In the financial landscape in Kenya, the guarantors suffer a blow in the gut when the borrowers defaults a loan. The unamended law provided that if the customer cannot repay at all or come to some kind of arrangement, the repayment due will automatically be collected from the guarantor’s debit account or his assets seized by the lender.
Good news. The National Assembly’s Justice and Legal Affairs committee has approved a bill that will compel creditors to seize assets of defaulting borrowers before laying their hands on a guarantor’s property. The parliamentary committee has also proposed a minor amendment to restrict the application of the law to contracts signed after the date the Bill becomes law.
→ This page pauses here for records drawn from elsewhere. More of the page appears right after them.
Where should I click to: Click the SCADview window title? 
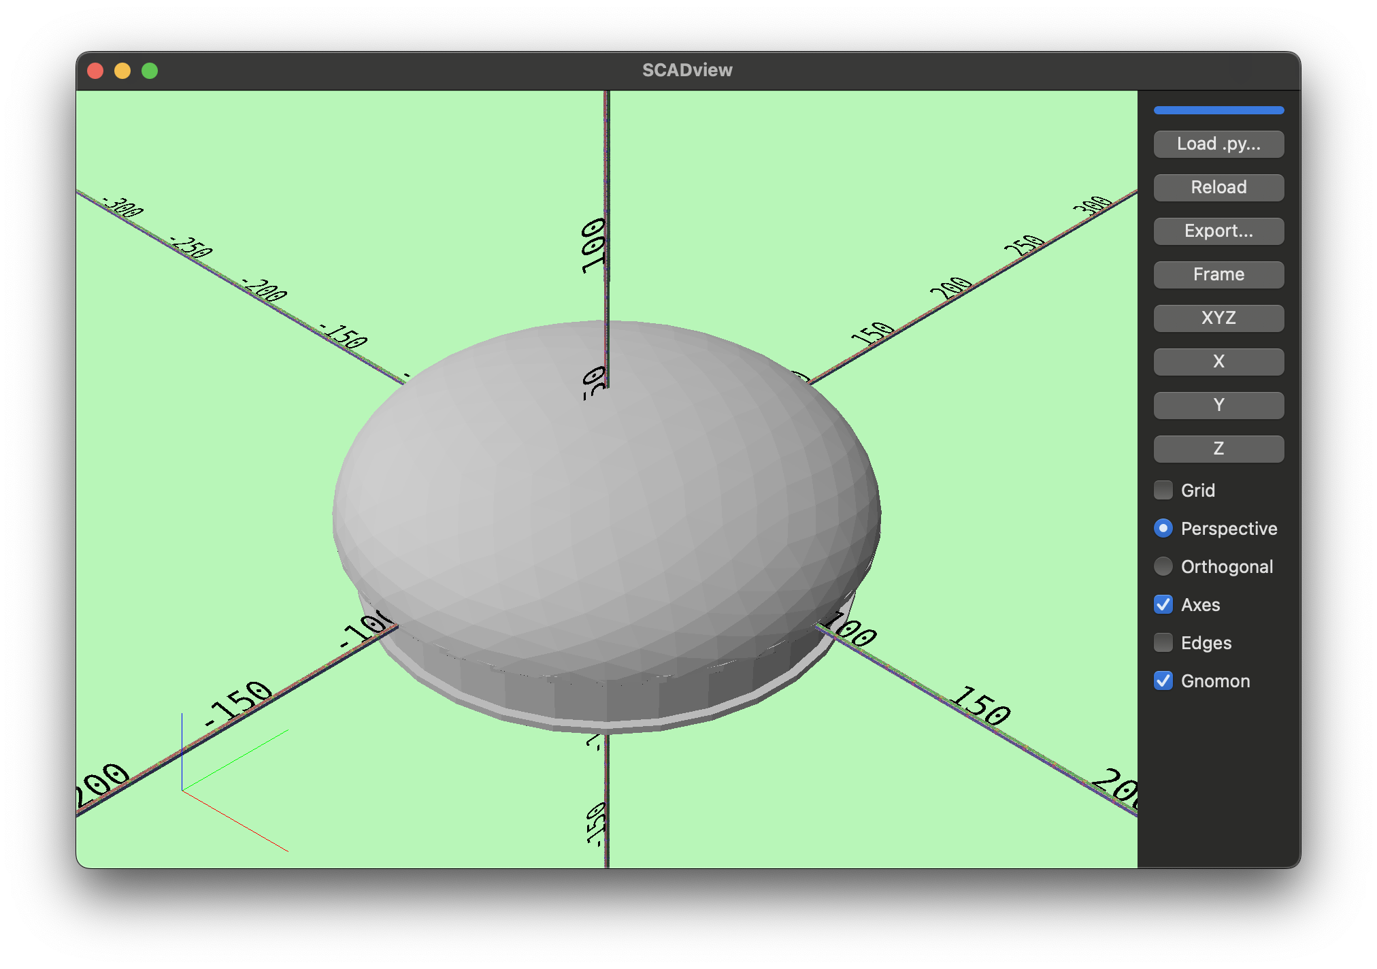(x=687, y=70)
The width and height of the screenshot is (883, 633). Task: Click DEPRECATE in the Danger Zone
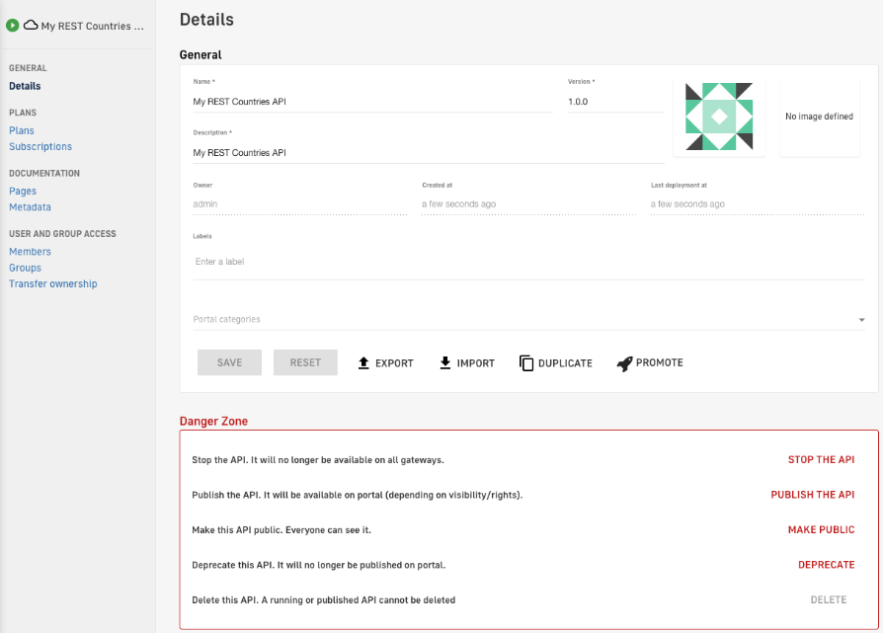(x=827, y=564)
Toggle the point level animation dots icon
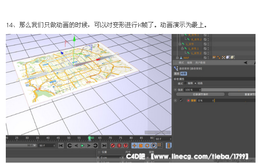260x164 pixels. (x=160, y=146)
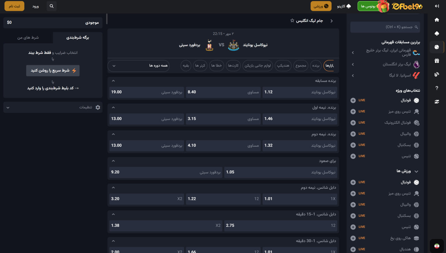This screenshot has width=446, height=253.
Task: Click the gift box icon in the sidebar
Action: [437, 61]
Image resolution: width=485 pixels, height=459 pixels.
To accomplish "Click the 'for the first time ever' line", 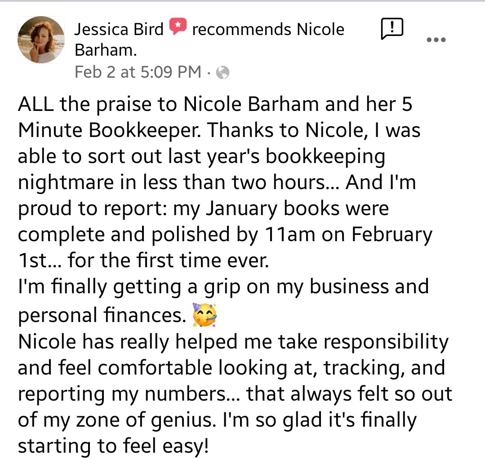I will point(168,260).
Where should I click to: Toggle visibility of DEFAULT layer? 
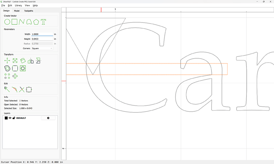coord(10,118)
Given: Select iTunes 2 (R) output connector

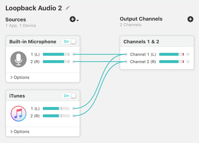Looking at the screenshot, I should point(74,116).
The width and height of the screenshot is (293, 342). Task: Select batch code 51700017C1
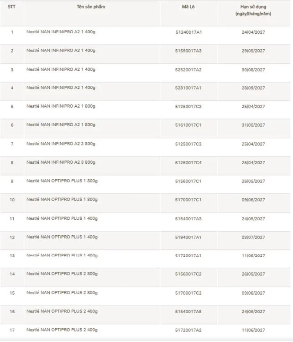188,200
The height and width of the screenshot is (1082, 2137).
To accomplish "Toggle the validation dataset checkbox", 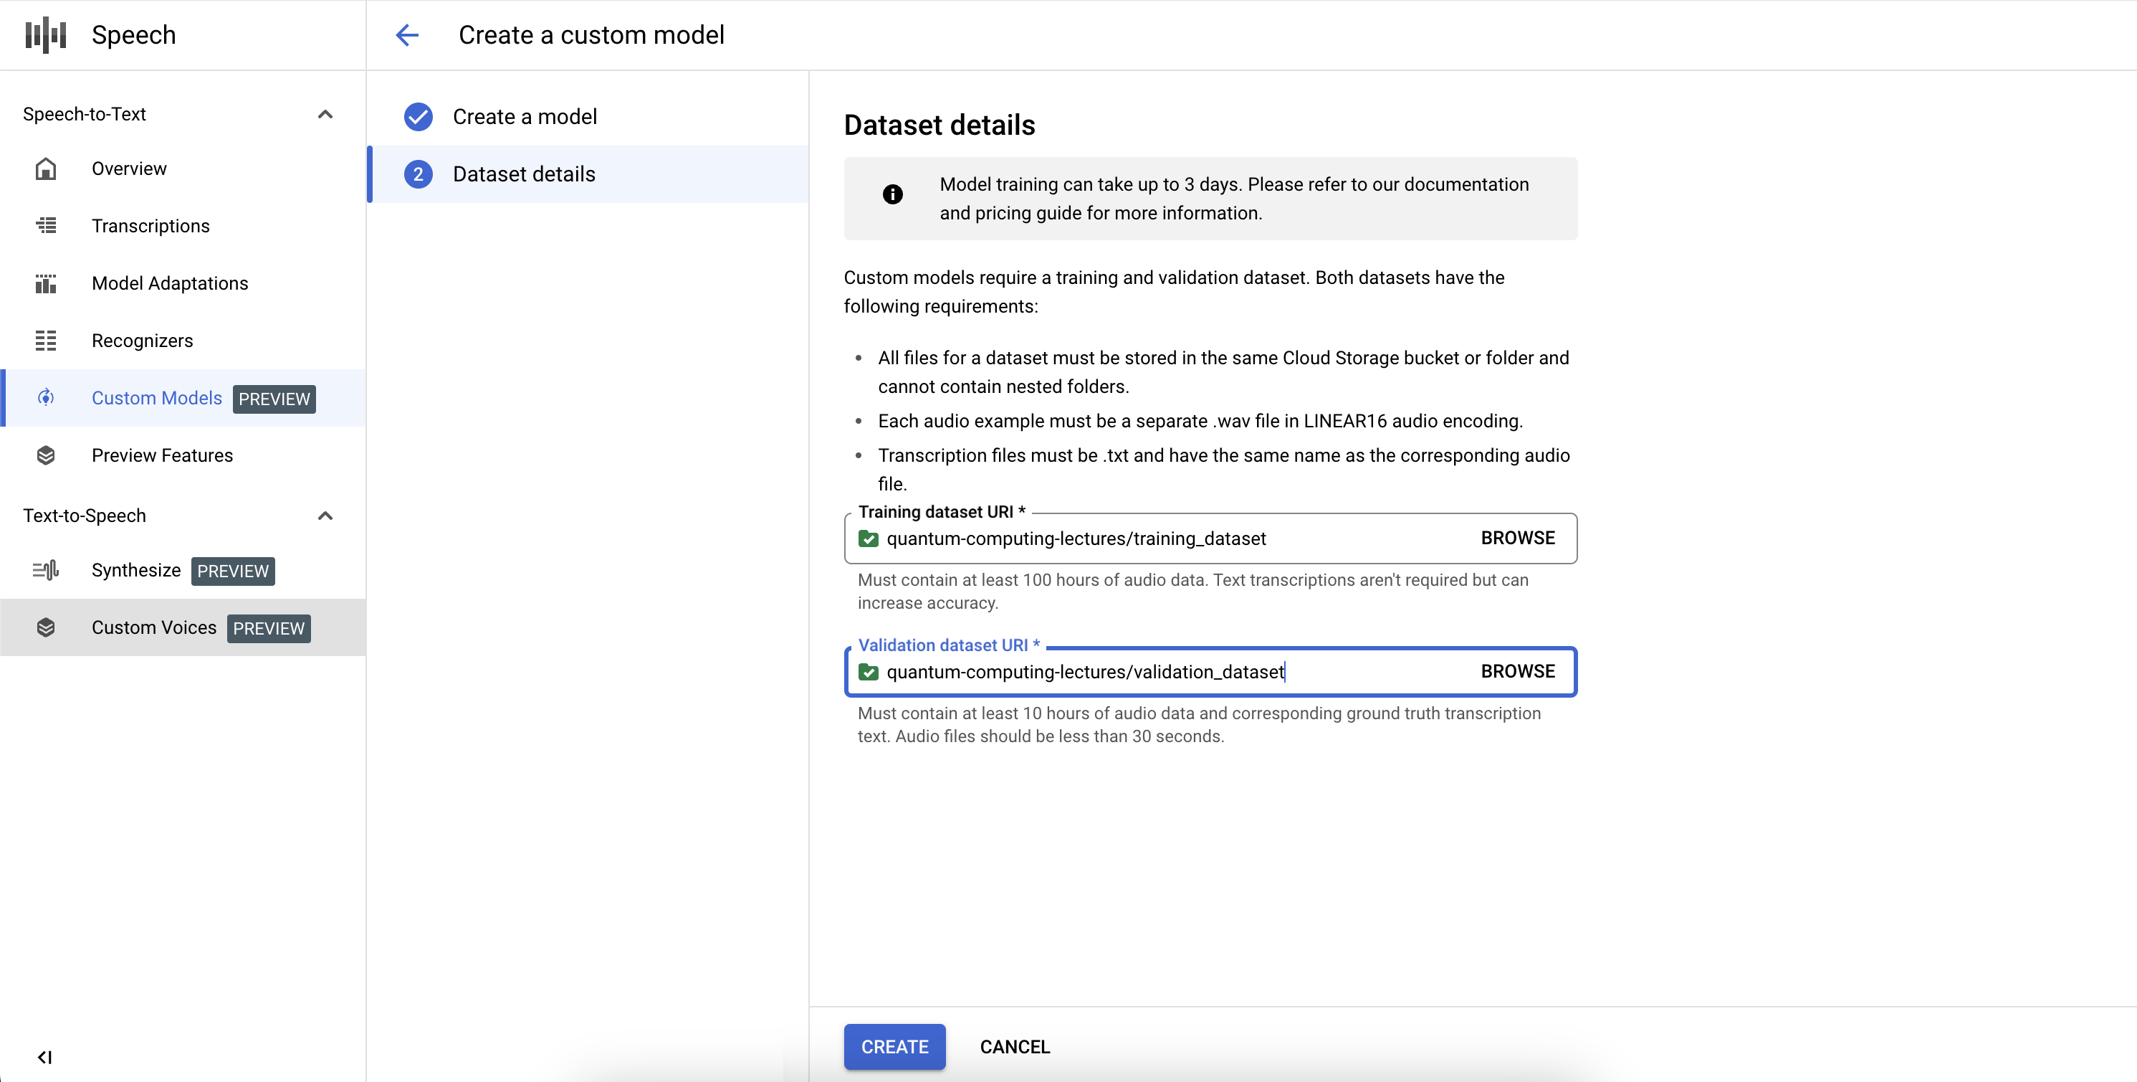I will [x=869, y=672].
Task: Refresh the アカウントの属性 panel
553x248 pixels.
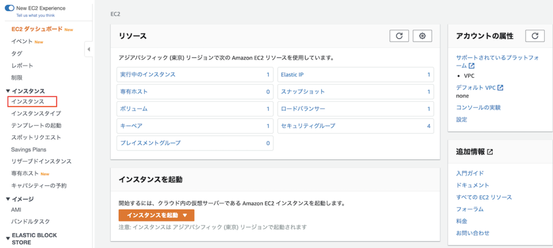Action: (535, 36)
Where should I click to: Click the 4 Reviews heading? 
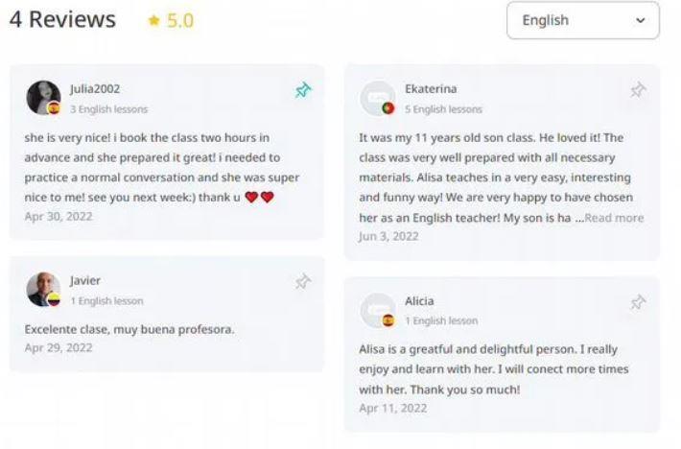click(x=62, y=19)
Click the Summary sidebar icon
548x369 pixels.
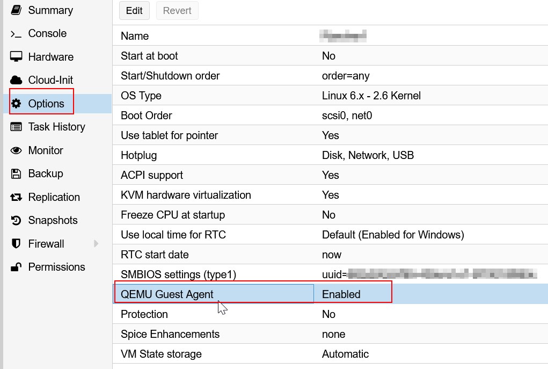[x=16, y=10]

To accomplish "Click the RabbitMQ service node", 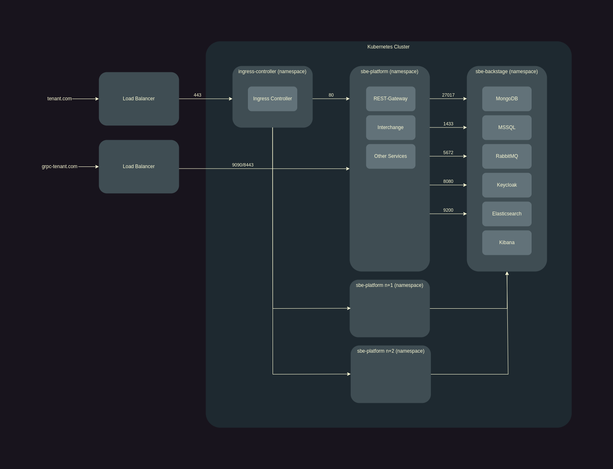I will 507,156.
The Bill comes amid increased cases of lenders taking over guarantors’ property when borrowers default on repayment seeking to put an end to the dominant cases where creditors are quick to pounce on guarantors to make up for their bad debts. The committee cleared the Bill sponsored by Juja MP Francis Waititu seeking to amend Section 3 of the Law of Contract Act that lays rules for the signing of such agreements.
“Upon hearing from the legislative proposal’s sponsor (Mr. Waititu), the committee was persuaded by the proposed amendment and recommends for the passage of the Bill subject to one minor amendment,” said Mr. William Cheptumo, Baringo North Member of Parliament.
Law of Contract (Amendment) Bill, 2019, proposes that in case of a default by the principal borrower, the creditor should first auction the assets of the former before those of guarantors. The Bill was approved on account of submissions by the Attorney General, Kenya Bankers Association (KBA) and the Law Society of Kenya (LSK).